**What the task requires**: Nothing but the lines from the one containing "Screen dimensions: 432x199" through the end of the data should be output, each reproduced exactly.

**Data for this task**:
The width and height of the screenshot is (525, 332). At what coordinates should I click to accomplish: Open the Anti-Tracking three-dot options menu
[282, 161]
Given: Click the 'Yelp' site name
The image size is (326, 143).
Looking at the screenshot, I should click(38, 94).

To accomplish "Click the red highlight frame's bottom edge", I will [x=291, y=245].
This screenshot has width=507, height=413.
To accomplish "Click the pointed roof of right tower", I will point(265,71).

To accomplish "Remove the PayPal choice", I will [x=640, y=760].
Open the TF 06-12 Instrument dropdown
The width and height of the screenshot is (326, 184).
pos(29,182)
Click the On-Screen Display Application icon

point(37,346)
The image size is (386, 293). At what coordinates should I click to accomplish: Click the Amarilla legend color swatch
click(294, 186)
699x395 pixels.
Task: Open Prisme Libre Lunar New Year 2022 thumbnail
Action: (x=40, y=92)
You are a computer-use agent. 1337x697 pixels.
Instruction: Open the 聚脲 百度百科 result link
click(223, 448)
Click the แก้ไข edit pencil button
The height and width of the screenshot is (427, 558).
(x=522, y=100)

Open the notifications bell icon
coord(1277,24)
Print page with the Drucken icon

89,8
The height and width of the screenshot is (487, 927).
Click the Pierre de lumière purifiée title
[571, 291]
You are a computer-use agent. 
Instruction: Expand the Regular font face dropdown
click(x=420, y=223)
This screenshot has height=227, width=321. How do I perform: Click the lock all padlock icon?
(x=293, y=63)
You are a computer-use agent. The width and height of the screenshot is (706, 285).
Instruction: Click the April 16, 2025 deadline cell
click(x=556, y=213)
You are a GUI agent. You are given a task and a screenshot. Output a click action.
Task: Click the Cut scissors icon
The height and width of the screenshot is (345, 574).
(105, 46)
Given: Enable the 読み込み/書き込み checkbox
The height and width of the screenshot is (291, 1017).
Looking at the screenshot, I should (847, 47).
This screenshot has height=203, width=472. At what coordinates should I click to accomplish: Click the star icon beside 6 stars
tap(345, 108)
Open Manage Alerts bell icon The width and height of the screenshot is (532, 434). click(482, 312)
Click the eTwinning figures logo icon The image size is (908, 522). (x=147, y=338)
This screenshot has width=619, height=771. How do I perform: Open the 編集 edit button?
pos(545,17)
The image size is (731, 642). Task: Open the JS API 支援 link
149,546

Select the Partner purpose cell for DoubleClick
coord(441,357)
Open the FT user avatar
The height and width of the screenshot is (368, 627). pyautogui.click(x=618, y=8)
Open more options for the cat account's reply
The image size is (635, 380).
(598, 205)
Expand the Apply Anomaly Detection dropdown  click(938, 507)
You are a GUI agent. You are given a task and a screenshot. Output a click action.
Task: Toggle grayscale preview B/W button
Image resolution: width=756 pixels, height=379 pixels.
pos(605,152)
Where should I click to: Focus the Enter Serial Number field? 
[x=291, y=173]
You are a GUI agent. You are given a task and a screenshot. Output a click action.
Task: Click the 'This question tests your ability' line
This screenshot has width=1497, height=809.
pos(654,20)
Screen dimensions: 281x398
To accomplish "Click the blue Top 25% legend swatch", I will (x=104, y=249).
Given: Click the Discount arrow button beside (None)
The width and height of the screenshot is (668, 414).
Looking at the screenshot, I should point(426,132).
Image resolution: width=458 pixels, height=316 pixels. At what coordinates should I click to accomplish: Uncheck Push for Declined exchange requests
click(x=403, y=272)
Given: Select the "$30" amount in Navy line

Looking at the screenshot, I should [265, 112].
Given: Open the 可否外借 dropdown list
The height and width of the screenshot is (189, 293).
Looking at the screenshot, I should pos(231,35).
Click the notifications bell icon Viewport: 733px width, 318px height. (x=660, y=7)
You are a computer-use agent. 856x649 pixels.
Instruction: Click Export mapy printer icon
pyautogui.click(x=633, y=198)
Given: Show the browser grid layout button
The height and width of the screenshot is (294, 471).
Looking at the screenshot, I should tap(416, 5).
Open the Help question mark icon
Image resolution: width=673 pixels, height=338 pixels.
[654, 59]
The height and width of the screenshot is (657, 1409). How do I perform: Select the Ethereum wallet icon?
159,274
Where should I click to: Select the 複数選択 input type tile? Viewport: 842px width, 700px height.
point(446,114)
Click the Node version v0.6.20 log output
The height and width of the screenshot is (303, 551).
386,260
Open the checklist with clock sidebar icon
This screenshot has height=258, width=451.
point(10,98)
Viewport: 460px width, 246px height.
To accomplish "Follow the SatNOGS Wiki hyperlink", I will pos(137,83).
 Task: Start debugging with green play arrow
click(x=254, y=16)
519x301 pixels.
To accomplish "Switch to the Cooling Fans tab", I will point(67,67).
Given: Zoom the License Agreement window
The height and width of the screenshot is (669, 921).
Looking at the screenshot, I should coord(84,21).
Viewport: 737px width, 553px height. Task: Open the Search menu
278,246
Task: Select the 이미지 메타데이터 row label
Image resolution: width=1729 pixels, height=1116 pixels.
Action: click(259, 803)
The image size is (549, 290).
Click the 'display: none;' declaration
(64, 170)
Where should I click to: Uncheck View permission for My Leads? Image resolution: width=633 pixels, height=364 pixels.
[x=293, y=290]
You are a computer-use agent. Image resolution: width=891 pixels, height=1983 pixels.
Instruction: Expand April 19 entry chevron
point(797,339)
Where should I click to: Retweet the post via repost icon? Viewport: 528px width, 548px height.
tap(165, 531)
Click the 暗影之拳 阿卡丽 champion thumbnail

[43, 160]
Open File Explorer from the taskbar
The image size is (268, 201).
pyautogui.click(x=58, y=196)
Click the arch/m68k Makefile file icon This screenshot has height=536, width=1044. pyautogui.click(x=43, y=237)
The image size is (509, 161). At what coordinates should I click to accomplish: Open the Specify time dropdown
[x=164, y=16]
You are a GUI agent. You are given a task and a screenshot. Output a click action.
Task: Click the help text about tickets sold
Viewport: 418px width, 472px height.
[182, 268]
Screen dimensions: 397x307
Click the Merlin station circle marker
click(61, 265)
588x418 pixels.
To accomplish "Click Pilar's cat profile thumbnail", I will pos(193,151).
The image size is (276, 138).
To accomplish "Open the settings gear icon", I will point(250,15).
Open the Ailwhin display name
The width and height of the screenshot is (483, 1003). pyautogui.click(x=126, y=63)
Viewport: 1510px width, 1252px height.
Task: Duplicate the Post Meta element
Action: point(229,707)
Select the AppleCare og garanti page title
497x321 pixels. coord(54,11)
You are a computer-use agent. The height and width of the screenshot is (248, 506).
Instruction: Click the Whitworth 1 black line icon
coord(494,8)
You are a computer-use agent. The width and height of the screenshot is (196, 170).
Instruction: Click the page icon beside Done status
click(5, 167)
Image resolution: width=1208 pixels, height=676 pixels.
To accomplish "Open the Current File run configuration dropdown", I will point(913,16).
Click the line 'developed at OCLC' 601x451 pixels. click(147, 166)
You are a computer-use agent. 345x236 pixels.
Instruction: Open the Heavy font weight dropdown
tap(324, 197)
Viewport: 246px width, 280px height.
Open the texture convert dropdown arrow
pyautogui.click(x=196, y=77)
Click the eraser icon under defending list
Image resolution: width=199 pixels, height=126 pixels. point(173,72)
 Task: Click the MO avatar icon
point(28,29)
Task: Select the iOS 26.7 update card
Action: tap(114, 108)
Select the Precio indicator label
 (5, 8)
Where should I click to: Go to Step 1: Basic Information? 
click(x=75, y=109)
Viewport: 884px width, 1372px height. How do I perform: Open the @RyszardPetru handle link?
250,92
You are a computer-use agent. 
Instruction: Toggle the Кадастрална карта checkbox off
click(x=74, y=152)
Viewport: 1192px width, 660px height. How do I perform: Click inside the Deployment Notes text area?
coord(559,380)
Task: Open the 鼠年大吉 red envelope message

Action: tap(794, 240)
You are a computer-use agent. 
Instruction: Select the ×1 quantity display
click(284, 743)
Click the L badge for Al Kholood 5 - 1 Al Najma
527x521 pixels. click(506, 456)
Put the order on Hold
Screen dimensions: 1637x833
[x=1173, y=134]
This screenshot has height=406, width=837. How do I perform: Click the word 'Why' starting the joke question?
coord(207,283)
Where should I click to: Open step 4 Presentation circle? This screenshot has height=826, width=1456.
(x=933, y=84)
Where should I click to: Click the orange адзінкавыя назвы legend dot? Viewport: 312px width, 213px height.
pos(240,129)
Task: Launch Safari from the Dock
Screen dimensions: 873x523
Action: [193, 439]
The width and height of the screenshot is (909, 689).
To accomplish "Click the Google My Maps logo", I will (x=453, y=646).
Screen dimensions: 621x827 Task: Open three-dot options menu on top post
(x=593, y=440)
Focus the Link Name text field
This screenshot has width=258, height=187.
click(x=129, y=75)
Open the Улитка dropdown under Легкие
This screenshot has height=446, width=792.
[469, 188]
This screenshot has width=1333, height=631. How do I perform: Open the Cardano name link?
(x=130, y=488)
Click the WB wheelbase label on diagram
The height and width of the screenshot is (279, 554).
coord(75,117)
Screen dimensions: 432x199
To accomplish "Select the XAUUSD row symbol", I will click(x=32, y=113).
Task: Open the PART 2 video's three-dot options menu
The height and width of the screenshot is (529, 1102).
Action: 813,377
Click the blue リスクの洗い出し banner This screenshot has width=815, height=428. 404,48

**Exercise answer**:
Screen dimensions: 432x199
To accomplish "Select the XAUUSD row symbol", I will click(x=32, y=113).
Task: Open the PART 2 video's three-dot options menu
The height and width of the screenshot is (529, 1102).
Action: 813,377
Click the blue リスクの洗い出し banner This screenshot has width=815, height=428. 404,48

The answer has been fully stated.